Dossier: 1999-3485-EI

ENTRE :

BROOKS COSMO HAIR STUDIO (1981) LTD.,

appelante,

et

LE MINISTRE DU REVENU NATIONAL,

intimé.

Motifs du jugement

Le juge Rip, C.C.I.

[1] L'appelante, Brooks Cosmo Hair Studio (1981) Ltd. (“ Brooks ”), porte en appel les décisions du ministre du Revenu national (le “ ministre ”) selon lesquelles Janice Hanson et Nancy Lyster ont été employées par Brooks en vertu d'un contrat de louage de services durant la période allant du 1er avril au 31 décembre 1997 (la “ période ”), Stacey Lyster a également été employée par Brooks en vertu d'un contrat de louage de services durant la période allant du 14 août au 31 décembre 1997 et ces trois personnes ont donc été des employées de Brooks. Ainsi, Revenu Canada a considéré l'emploi de chacune comme un emploi assurable en vertu des dispositions de la Loi sur l'assurance-emploi (la “ Loi ”).

[2] En ce qui concerne Janice Hanson (“ Mme Hanson ”), le ministre a déterminé qu'elle n'avait pas de lien de dépendance avec Brooks et que son emploi n'était donc pas un emploi exclu aux fins de l'assurance-emploi. En ce qui a trait à Nancy Lyster (“ Nancy ”) et à Stacey Lyster (“ Stacey ”), le ministre a reconnu qu'elles avaient un lien de dépendance avec Brooks, mais il était convaincu que, conformément à l'alinéa 5(3)b) de la Loi, il était raisonnable de conclure que Nancy et Brooks ainsi que Stacey et Brooks auraient conclu des contrats de travail respectifs à peu près semblables si Nancy et Stacey n'avaient pas eu un lien de dépendance avec Brooks.

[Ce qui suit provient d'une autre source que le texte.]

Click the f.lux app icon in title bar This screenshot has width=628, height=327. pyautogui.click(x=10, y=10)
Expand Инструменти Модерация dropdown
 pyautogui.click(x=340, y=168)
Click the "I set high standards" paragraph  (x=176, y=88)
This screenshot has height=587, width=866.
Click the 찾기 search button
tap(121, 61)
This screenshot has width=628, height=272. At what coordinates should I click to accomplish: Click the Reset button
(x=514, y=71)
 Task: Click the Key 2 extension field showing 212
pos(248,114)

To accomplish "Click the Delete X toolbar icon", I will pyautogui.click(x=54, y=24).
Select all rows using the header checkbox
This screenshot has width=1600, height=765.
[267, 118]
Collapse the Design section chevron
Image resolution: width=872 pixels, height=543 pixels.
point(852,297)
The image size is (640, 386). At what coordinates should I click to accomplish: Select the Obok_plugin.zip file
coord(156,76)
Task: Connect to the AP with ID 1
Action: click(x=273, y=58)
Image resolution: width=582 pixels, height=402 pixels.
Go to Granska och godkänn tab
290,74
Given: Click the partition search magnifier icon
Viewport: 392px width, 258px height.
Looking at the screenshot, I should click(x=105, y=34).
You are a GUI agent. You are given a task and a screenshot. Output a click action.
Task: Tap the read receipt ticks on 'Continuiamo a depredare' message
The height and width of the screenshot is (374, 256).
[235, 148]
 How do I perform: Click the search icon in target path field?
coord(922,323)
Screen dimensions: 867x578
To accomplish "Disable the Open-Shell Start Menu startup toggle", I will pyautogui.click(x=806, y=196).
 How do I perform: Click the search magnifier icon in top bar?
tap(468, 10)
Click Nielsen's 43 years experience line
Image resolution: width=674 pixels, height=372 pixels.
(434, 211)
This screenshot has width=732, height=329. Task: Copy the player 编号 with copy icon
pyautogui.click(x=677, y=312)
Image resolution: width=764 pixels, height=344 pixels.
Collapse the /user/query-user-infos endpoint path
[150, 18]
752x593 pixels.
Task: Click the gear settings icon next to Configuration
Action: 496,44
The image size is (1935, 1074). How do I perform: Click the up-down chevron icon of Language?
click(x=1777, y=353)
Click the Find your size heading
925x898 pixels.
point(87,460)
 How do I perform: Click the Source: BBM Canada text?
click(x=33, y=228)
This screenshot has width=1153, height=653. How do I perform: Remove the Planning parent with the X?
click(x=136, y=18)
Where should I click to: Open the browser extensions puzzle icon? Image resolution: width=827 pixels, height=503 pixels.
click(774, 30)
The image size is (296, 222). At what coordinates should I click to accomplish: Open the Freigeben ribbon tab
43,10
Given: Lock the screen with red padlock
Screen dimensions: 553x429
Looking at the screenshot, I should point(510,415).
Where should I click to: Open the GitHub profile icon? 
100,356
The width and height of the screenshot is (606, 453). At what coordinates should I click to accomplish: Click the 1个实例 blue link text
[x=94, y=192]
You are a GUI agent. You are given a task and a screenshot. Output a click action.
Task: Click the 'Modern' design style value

[3] L'appelante dit que Mme Hanson ainsi que Nancy et Stacey (ci-après appelées individuellement la “ travailleuse ” et collectivement les “ travailleuses ”) avaient un lien de dépendance avec Brooks et que, conformément à l'alinéa 5(2)i) de la Loi, elles exerçaient donc un emploi exclu aux fins de l'assurance-emploi en vertu des dispositions de la Loi.

[4] L'actionnariat de Brooks était le suivant :

i) 351760 Alberta Ltd. détenait 33 1/3 p. 100 des actions émises de Brooks;

(ii) 723741 Alberta Ltd. détenait 33 1/3 p. 100 des actions émises de Brooks;

(iii) 732322 Alberta Ltd. détenait 33 1/3 p. 100 des actions émises de Brooks.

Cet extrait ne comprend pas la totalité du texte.